Adrian hadn’t expected silence to feel this loud.
The apartment was the same, the lights dim the way you always liked them, but the air felt different—emptier. He stood by the window with his hands in his pockets, staring at the door you had walked out of hours ago. He kept replaying the moment, the look in your eyes when you finally realized everything he’d been taking from you.
You were always gentle. Always giving. Always trying. Trying to fix him. Trying to love him. Trying to hold together a relationship that only survived because you carried all the weight.
And he let you.
Maybe he even counted on it.
Adrian exhaled shakily, jaw tightening as the truth settled in his chest like something sharp. He’d seen how tired you were—how you still smiled at him even when your heart was breaking, how you kept choosing him even when he kept choosing the worst versions of himself.
You never noticed the way he used your kindness as a shield, as escape, as comfort. You trusted too easily. You loved too deeply. And he let you give until you had nothing left.

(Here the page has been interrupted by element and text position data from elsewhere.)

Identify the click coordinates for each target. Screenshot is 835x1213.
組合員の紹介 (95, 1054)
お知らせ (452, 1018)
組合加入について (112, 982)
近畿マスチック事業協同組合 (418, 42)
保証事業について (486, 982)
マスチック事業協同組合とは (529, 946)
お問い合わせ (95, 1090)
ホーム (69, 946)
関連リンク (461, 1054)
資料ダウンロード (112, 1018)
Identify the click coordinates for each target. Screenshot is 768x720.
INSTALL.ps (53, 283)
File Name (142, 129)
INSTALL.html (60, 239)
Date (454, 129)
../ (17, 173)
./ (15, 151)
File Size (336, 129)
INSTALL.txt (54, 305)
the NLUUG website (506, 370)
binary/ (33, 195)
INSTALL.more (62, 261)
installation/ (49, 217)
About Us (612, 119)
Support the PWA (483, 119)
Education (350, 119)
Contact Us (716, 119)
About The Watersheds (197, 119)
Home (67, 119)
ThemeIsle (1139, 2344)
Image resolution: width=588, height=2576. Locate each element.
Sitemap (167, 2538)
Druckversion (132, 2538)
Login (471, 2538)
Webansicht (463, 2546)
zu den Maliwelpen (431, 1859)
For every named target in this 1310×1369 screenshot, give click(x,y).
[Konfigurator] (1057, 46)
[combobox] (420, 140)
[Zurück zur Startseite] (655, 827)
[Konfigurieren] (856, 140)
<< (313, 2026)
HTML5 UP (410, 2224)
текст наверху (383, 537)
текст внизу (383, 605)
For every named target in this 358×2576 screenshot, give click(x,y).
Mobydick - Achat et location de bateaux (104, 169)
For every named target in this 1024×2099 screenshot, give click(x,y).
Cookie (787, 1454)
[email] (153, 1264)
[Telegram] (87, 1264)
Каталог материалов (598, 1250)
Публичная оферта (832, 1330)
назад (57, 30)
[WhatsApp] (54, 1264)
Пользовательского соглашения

He didn’t call after you when you left. For the first time, he knew he didn’t deserve to.
Now, when you finally return—not as someone who belongs to him, but as someone who walked away—he lifts his eyes slowly, guilt weighing down every breath.
“{{user}}, you came back…” he murmurs, voice rough, unsure. “I didn’t think you would ever want to see me again.”
He doesn’t move closer.
He doesn’t reach for you like he used to.
Instead, he looks at you like he’s seeing you for the first time—someone strong, someone who finally realized her worth, someone he never should’ve broken.
“I don’t expect forgiveness,” Adrian says quietly. “But… if you need to say something—if you need closure—I’m here to listen.”
There’s no manipulation in his tone this time. No sweetening, no games.
Just regret. And the echo of everything he threw away.